__EXTRACTED ENTRIES__.
■ ■ ■ ■ ■ ■ ■

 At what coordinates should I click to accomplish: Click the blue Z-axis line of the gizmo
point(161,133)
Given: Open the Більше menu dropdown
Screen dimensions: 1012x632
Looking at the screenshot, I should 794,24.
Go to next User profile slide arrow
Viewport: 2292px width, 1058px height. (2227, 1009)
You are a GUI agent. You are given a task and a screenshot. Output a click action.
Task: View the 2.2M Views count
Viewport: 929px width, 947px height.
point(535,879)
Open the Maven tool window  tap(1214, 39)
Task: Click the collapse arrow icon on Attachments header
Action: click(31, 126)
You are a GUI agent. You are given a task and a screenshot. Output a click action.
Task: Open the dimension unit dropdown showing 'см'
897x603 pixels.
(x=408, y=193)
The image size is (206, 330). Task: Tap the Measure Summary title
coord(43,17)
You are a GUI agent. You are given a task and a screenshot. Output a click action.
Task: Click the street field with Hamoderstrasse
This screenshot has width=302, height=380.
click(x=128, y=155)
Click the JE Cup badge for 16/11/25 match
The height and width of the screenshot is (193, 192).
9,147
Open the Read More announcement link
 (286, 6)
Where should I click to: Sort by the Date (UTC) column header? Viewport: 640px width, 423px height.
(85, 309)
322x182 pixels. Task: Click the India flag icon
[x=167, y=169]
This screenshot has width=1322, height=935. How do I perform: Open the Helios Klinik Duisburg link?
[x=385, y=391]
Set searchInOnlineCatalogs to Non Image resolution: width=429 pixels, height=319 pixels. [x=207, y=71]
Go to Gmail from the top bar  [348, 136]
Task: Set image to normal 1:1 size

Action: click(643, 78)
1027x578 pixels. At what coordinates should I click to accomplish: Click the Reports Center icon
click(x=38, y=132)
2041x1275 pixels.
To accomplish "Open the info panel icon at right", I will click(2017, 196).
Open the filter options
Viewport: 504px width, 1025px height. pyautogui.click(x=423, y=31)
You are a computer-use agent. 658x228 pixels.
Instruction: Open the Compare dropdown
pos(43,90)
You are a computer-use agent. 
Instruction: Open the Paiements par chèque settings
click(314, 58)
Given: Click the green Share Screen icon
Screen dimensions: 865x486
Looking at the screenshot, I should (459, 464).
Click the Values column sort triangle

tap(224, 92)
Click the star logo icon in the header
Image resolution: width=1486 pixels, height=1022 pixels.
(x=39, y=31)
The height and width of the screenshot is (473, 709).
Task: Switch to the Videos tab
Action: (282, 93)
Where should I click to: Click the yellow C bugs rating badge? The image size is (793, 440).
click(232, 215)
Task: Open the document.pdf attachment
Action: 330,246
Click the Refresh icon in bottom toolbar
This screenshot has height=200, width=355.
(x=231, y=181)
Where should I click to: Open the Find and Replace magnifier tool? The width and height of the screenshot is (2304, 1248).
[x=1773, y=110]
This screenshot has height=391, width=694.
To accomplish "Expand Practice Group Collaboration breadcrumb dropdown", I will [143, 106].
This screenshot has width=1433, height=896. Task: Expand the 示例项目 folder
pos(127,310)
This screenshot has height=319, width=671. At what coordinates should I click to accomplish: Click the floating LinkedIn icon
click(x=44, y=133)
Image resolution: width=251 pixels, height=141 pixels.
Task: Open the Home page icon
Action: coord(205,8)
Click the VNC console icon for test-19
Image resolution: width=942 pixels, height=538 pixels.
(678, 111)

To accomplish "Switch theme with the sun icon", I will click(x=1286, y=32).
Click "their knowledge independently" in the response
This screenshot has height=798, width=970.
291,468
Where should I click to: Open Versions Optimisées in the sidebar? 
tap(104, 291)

■ ■ ■ ■ ■ ■ ■

__PROMPT__. Rewrite all the records above with every "GUI agent" changed to "screen assistant" and nothing else altered.

__OUTPUT OF THE TASK__.
 At what coordinates should I click to accomplish: Click the blue Z-axis line of the gizmo
point(161,133)
Given: Open the Більше menu dropdown
Screen dimensions: 1012x632
Looking at the screenshot, I should 794,24.
Go to next User profile slide arrow
Viewport: 2292px width, 1058px height. (2227, 1009)
You are a screen assistant. You are given a task and a screenshot. Output a click action.
Task: View the 2.2M Views count
Viewport: 929px width, 947px height.
point(535,879)
Open the Maven tool window  tap(1214, 39)
Task: Click the collapse arrow icon on Attachments header
Action: click(31, 126)
You are a screen assistant. You are given a task and a screenshot. Output a click action.
Task: Open the dimension unit dropdown showing 'см'
897x603 pixels.
(x=408, y=193)
The image size is (206, 330). Task: Tap the Measure Summary title
coord(43,17)
You are a screen assistant. You are given a task and a screenshot. Output a click action.
Task: Click the street field with Hamoderstrasse
This screenshot has width=302, height=380.
click(x=128, y=155)
Click the JE Cup badge for 16/11/25 match
The height and width of the screenshot is (193, 192).
9,147
Open the Read More announcement link
 (286, 6)
Where should I click to: Sort by the Date (UTC) column header? Viewport: 640px width, 423px height.
(85, 309)
322x182 pixels. Task: Click the India flag icon
[x=167, y=169]
This screenshot has width=1322, height=935. How do I perform: Open the Helios Klinik Duisburg link?
[x=385, y=391]
Set searchInOnlineCatalogs to Non Image resolution: width=429 pixels, height=319 pixels. [x=207, y=71]
Go to Gmail from the top bar  [348, 136]
Task: Set image to normal 1:1 size

Action: click(643, 78)
1027x578 pixels. At what coordinates should I click to accomplish: Click the Reports Center icon
click(x=38, y=132)
2041x1275 pixels.
To accomplish "Open the info panel icon at right", I will click(2017, 196).
Open the filter options
Viewport: 504px width, 1025px height. pyautogui.click(x=423, y=31)
You are a computer-use agent. 658x228 pixels.
Instruction: Open the Compare dropdown
pos(43,90)
You are a computer-use agent. 
Instruction: Open the Paiements par chèque settings
click(314, 58)
Given: Click the green Share Screen icon
Screen dimensions: 865x486
Looking at the screenshot, I should (459, 464).
Click the Values column sort triangle

tap(224, 92)
Click the star logo icon in the header
Image resolution: width=1486 pixels, height=1022 pixels.
(x=39, y=31)
The height and width of the screenshot is (473, 709).
Task: Switch to the Videos tab
Action: (282, 93)
Where should I click to: Click the yellow C bugs rating badge? The image size is (793, 440).
click(232, 215)
Task: Open the document.pdf attachment
Action: 330,246
Click the Refresh icon in bottom toolbar
This screenshot has height=200, width=355.
(x=231, y=181)
Where should I click to: Open the Find and Replace magnifier tool? The width and height of the screenshot is (2304, 1248).
[x=1773, y=110]
This screenshot has height=391, width=694.
To accomplish "Expand Practice Group Collaboration breadcrumb dropdown", I will [143, 106].
This screenshot has width=1433, height=896. Task: Expand the 示例项目 folder
pos(127,310)
This screenshot has height=319, width=671. At what coordinates should I click to accomplish: Click the floating LinkedIn icon
click(x=44, y=133)
Image resolution: width=251 pixels, height=141 pixels.
Task: Open the Home page icon
Action: coord(205,8)
Click the VNC console icon for test-19
Image resolution: width=942 pixels, height=538 pixels.
(678, 111)

To accomplish "Switch theme with the sun icon", I will click(x=1286, y=32).
Click "their knowledge independently" in the response
This screenshot has height=798, width=970.
291,468
Where should I click to: Open Versions Optimisées in the sidebar? 
tap(104, 291)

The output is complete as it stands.